Problem details: Among the entries below, please repeat exactly and only the lines from the line containing "Image resolution: width=651" to the line containing "Instruction: Click the download", both lines included.

Listed entries:

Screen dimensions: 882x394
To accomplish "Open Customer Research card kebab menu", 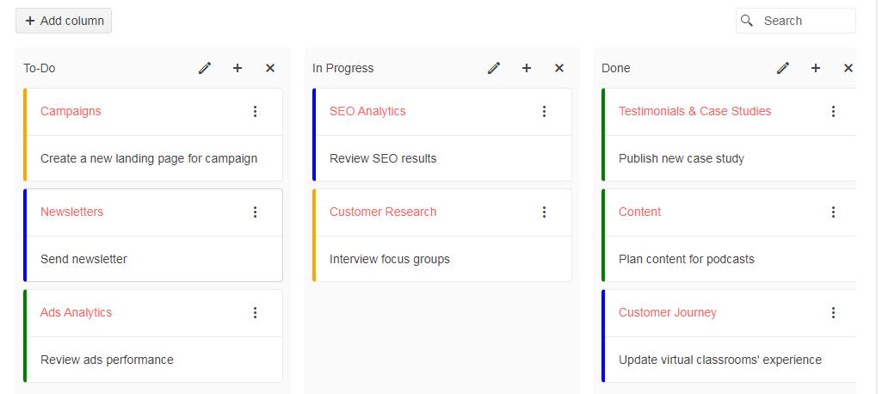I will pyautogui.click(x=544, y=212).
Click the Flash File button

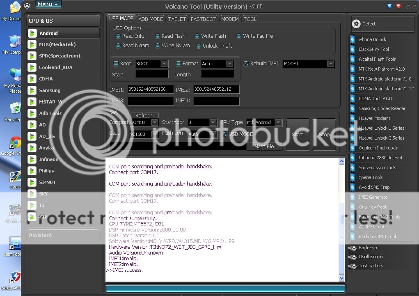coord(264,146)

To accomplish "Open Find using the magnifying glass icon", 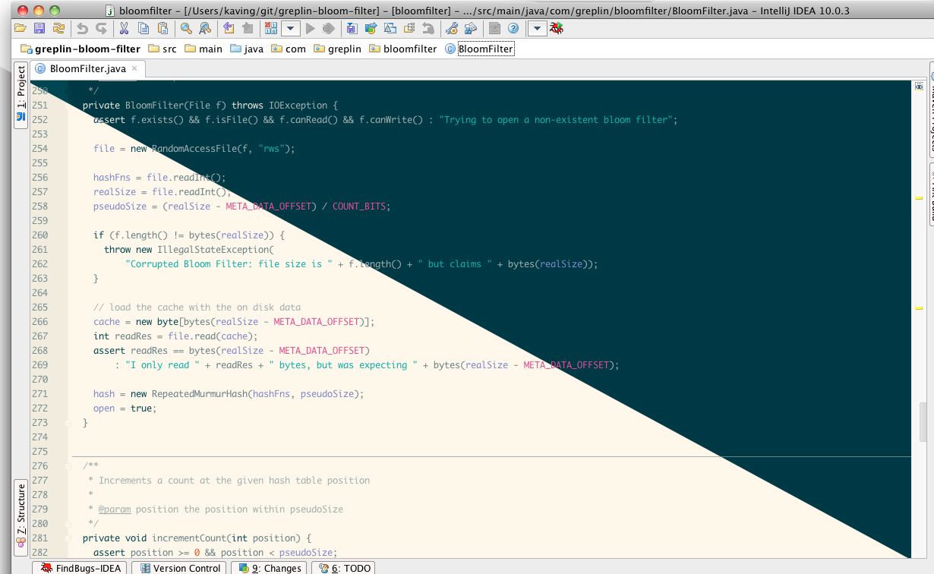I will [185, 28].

==

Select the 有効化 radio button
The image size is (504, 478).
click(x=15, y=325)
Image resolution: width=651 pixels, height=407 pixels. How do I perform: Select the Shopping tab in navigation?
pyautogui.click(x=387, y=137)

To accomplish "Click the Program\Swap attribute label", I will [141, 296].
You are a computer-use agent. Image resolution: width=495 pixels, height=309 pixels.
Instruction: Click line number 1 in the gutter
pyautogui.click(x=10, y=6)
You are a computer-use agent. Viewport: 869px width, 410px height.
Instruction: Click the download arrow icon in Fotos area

--

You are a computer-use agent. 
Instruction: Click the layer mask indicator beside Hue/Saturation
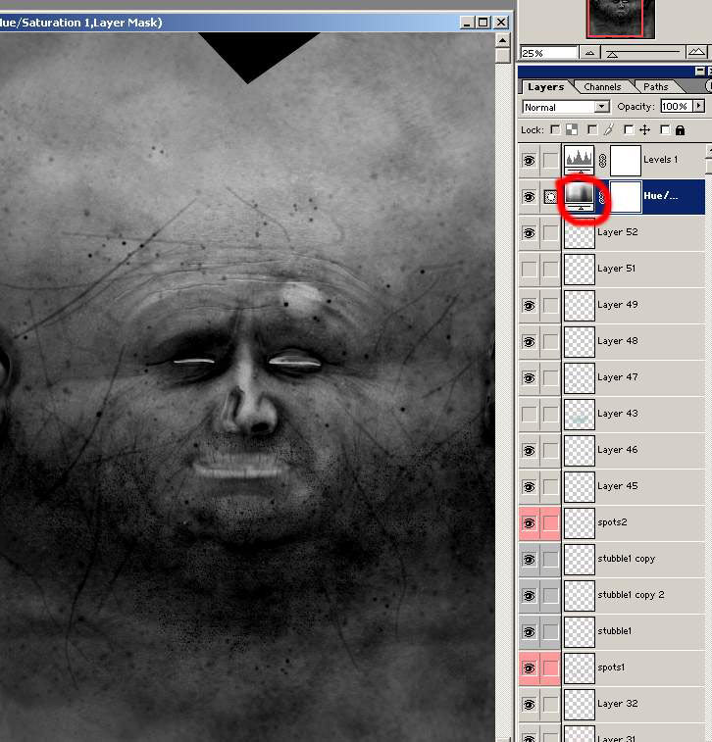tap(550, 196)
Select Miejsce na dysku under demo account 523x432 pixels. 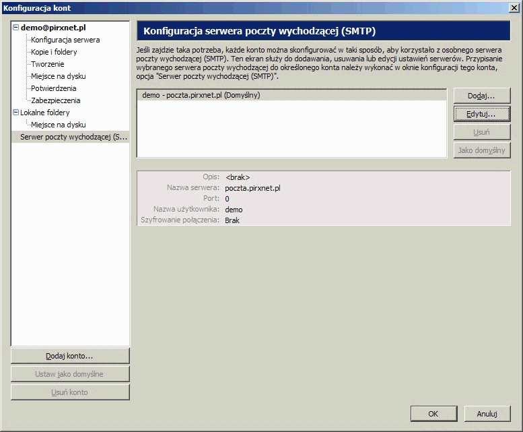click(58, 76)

Solution for this problem:
Image resolution: width=651 pixels, height=407 pixels. How do I perform: Select the Shopping tab in navigation?
pyautogui.click(x=387, y=137)

To accomplish "Click the Program\Swap attribute label", I will [141, 296].
You are a computer-use agent. Image resolution: width=495 pixels, height=309 pixels.
Instruction: Click line number 1 in the gutter
pyautogui.click(x=10, y=6)
You are a computer-use agent. Viewport: 869px width, 410px height.
Instruction: Click the download arrow icon in Fotos area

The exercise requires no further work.